L’unico dato certo, che si ricava dall’analisi svolta, è che la normativa alimentare appare piuttosto controversa, sia per il sovrapporsi di norme giuridiche datate, sia per la terminologia usata dal legislatore (non esiste una definizione di “alimento” dotata di valenza generale).
Sarebbe auspicabile, in una prospettiva di riordino e ammodernamento della disciplina italiana, l’introduzione di un codice degli alimenti (del quale si parla da decenni, ma di fatto mai realizzato) e di una riforma dei reati in materia di sicurezza alimentare, allargata logicamente a tutte le problematiche connesse e relative alla tutela dell’economia, dell’industria e del commercio.

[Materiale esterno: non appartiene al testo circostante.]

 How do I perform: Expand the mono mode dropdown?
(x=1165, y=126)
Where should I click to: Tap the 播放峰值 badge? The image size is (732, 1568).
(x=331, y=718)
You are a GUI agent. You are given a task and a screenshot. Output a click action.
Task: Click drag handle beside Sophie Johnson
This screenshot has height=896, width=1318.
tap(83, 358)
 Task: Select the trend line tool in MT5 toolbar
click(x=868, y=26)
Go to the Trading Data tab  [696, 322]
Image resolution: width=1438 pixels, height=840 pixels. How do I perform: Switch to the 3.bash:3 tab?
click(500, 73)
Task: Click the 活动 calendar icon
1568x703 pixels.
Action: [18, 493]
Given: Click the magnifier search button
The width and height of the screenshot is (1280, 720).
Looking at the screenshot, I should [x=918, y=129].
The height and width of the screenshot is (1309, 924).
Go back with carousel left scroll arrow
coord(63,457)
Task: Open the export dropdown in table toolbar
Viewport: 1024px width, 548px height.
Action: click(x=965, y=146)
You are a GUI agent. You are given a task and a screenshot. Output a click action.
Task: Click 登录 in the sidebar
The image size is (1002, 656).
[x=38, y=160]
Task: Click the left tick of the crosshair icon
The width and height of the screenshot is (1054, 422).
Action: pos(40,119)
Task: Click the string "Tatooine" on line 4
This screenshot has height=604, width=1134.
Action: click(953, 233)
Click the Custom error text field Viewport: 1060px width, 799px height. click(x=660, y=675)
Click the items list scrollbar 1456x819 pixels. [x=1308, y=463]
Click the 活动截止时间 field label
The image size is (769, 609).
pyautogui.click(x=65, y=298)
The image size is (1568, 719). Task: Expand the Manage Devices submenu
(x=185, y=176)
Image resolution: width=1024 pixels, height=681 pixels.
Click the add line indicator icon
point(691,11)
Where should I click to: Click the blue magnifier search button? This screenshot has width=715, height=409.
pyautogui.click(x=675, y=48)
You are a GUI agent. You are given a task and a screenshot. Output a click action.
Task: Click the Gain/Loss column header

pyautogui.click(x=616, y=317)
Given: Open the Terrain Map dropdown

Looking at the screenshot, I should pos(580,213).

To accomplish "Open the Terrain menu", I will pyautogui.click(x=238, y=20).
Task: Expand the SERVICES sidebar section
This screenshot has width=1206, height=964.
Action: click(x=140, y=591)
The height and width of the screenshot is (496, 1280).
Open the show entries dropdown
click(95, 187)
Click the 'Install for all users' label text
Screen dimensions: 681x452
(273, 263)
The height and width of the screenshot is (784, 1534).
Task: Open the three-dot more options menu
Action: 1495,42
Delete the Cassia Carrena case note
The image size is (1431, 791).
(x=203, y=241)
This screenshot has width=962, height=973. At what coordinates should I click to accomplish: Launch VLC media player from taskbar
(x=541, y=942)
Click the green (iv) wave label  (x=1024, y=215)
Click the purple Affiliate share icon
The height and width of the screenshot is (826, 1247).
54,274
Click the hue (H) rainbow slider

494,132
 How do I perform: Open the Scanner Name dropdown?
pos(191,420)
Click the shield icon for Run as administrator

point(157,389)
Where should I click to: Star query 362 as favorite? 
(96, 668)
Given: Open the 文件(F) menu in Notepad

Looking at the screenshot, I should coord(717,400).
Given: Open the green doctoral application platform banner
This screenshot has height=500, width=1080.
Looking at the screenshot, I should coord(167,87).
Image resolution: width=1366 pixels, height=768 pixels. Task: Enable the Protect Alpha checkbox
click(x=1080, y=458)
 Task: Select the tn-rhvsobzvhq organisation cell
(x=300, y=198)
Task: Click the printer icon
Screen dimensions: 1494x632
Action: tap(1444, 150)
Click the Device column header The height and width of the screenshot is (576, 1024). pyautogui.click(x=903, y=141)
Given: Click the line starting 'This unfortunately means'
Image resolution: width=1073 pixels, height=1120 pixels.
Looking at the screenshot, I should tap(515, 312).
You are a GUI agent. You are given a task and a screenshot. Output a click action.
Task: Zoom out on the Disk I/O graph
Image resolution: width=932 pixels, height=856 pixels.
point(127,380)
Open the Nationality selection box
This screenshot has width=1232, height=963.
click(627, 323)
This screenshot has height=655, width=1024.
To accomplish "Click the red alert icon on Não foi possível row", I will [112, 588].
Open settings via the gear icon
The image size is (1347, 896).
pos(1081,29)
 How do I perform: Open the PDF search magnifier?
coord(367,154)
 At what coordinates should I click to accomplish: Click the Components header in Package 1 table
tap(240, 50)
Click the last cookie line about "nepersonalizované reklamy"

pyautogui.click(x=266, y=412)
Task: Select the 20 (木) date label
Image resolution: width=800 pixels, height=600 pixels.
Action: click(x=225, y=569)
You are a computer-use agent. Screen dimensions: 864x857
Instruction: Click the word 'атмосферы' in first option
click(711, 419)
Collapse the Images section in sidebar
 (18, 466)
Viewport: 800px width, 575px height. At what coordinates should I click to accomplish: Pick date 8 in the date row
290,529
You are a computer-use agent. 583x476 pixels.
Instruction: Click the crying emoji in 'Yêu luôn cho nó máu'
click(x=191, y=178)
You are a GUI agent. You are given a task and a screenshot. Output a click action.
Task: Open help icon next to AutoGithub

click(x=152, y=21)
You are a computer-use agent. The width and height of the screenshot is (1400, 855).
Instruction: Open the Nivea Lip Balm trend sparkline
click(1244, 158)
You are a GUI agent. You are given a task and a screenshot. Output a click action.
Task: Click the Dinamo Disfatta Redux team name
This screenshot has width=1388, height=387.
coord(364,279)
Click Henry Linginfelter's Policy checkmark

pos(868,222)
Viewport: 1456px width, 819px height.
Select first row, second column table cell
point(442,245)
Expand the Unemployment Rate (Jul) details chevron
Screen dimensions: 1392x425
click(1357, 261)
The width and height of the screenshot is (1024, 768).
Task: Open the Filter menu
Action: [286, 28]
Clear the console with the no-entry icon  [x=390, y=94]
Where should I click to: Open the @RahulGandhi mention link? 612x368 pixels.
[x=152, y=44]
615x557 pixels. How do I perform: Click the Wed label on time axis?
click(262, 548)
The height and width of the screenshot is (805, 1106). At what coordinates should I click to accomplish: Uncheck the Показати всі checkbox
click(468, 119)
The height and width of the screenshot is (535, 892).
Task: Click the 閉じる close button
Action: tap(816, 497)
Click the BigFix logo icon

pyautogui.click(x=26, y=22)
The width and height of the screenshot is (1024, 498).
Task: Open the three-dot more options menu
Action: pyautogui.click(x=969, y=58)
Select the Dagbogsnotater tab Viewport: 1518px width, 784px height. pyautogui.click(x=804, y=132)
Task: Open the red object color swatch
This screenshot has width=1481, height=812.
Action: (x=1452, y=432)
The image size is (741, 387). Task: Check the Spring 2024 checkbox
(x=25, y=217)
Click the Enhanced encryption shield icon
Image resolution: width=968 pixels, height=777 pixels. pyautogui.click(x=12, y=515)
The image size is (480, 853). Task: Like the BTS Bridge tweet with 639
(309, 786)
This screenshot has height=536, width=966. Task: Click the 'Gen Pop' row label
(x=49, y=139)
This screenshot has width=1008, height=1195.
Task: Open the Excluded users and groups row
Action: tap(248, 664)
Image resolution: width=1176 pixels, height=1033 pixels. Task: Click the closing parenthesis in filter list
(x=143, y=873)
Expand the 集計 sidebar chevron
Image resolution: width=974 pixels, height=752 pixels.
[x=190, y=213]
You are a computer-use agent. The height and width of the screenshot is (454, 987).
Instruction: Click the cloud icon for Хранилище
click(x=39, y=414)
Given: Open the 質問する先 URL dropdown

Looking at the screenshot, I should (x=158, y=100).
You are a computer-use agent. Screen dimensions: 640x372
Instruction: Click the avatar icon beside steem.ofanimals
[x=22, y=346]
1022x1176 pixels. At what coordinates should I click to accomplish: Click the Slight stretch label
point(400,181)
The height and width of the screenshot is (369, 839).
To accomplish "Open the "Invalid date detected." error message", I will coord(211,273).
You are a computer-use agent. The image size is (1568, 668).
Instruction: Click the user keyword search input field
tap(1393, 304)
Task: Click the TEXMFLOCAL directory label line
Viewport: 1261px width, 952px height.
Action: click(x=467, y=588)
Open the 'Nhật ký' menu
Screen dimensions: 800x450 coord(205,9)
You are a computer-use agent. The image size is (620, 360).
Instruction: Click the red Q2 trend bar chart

Fino ad oggi, la scelta del legislatore è stata, invece, quella di depenalizzare, soprattutto con il D.lgs. 507/1999, la maggior parte dei reati in materia alimentare (ad eccezione di quelli previsti dagli articoli 5, 6 e 12 della L.283/1962 e dalle norme del codice penale) e di introdurre interventi normativi-modificativi, (Decreto Legislativo 16 marzo 2015 n. 28) ad alcuni articoli del codice penale, prevedendo condizioni in base alle quali sarà evitato il processo penale in caso di imputazioni per reati puniti con una pena base contenuta nel massimo entro cinque anni.

Una scelta questa che, alla luce degli eclatanti e numerosi casi di contraffazione che hanno messo e continuano a mettere a rischio la salute pubblica, non ci sentiamo di condividere.
La strada da percorrere, dovrebbe essere di tutt’altra natura.
Si dovrebbe ritornare, ad un uso esclusivo dello strumento penale, anche per sanzionare alcune tipologie di reati che non risultano adeguatamente puniti.